Car Crashes And Vicarious Liability
July 21, 2017 | Personal Injury
Although New York has one of the lowest percentages of uninsured motorists in the country, it also has one of the lowest auto insurance minimum requirements in the country. So, many tortfeasors (negligent drivers) are dangerously uninsured, and may not have enough coverage to fully compensate injured plaintiffs, especially in serious or catastrophic injury collisions.
These plaintiffs might be able to file claims against the individuals, as opposed to their insurance companies, for the balance, but an applicable third party liability theory is a better approach.
What are some common vicarious liability theories in New York?
The respondeat superior theory normally applies if the tortfeasor was a delivery driver, long-haul trucker, taxi driver, Uber driver, or other operator who transported goods and/or people for a fare.
For the “let the master answer” theory to apply, the tortfeasor must be an employee. In tax law, this word normally means a person who works regular hours, receives a regular wage, and receives a W-2. But in tort law, an employee is anyone that the employer controls. THat could be a regular employee, independent contractor, unpaid intern, church volunteer, or even an employee’s spouse.
That’s because most civil judges define “employ” as suffer or permit to work, in accordance with Department of Labor standards.
The tortfeasor must also have been acting in the scope of employment at the time of the car wreck. Judges define this phrase in broad and plaintiff-friendly terms as well. In workers’ compensation cases, courts have consistently held that even activities like company softball games are within the scope of employment. In the driving context, any act that benefits the employer in any way, such as operating a vehicle that bears the company logo, may meet the scope of employment prong.
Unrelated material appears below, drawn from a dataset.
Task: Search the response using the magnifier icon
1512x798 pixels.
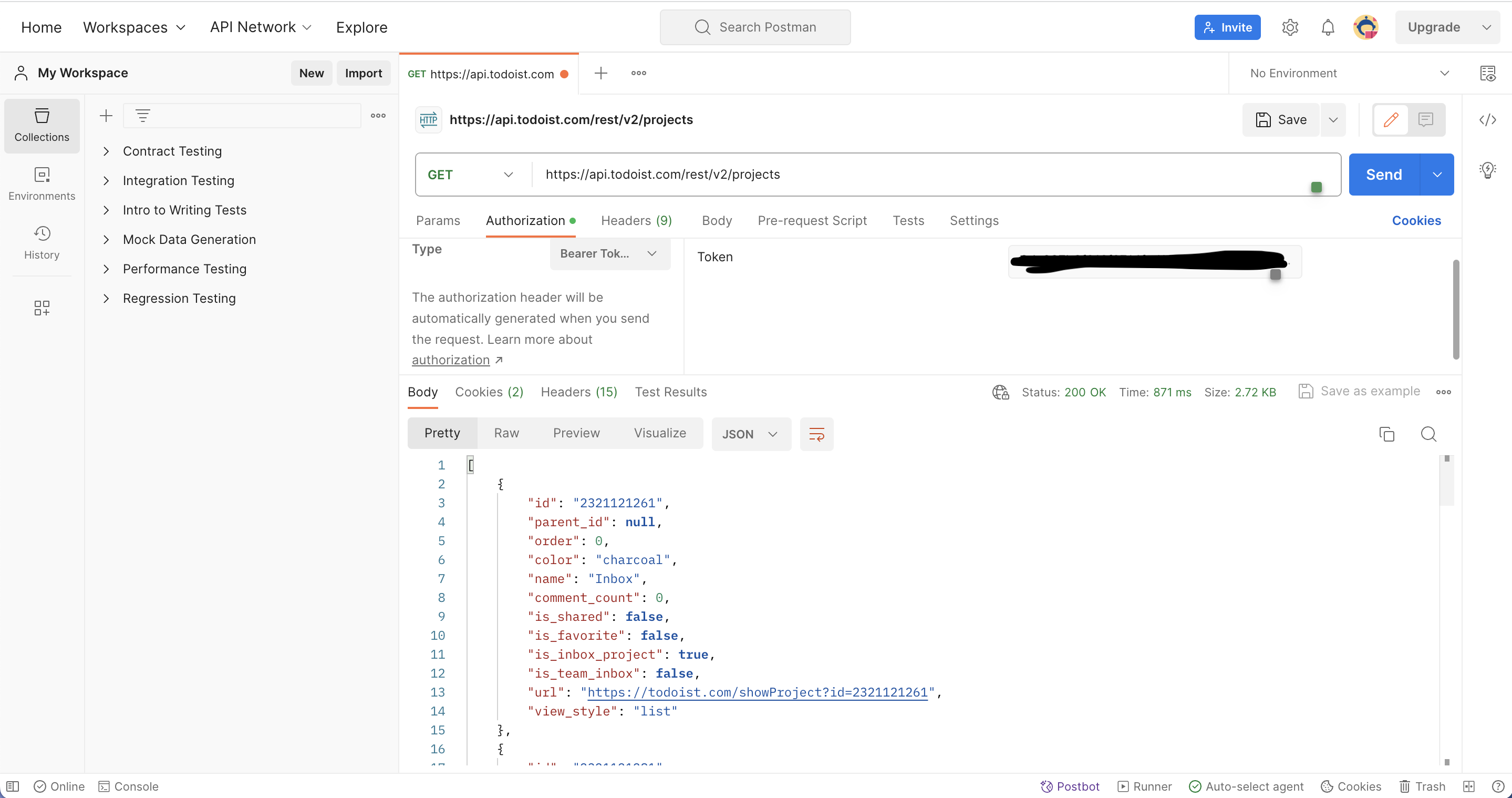Action: pos(1428,434)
In alcohol-related vehicle collision cases, the entity that sold liquor to the tortfeasor is often liable for damages, under Section 11-101 of the General Obligations Law. Commercial providers are liable for damages if their impaired patrons cause car crashes following an illegal sale, which is defined as selling alcohol to:
- A Minor: Liability usually attaches as a matter of law, because it may not be a defense that the tortfeasor looked older or presented a false identification.
- An Obviously Intoxicated Person: Some typical signs of intoxication include bloodshot eyes, unsteady balance, and slurred speech.
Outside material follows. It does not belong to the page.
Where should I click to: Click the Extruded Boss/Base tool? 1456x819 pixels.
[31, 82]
The dram shop law normally applies to places where alcohol is consumed on site, like bars and restaurants. However, it may also apply to places that sell packaged alcohol, because it is arguably foreseeable that a person will open a beer on the way home.
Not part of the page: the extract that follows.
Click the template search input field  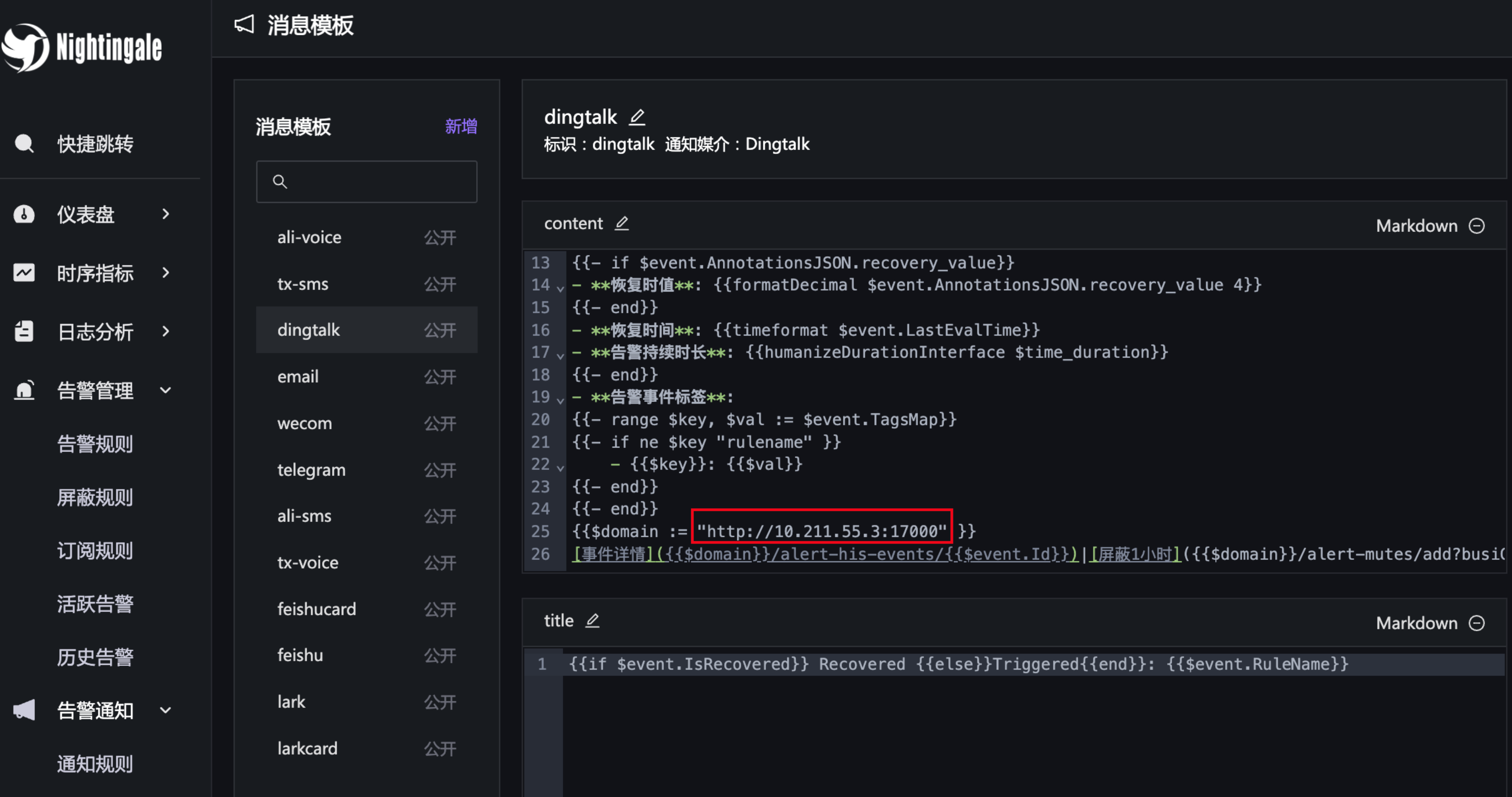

Private vehicle owners are legally responsible for damages if they loan their property to drivers whom they know to be incompetent.
Unlicensed drivers are usually incompetent as a matter of law. Circumstantial evidence is admissible as well, because for example, some drivers can operate their vehicles safely during the day but should not drive at night and others have poor driving records. In both these instances, victim/plaintiffs must establish that the owner knew about the driver’s incompetence.
Special rules may apply in public negligent entrustment cases involving rented vehicles.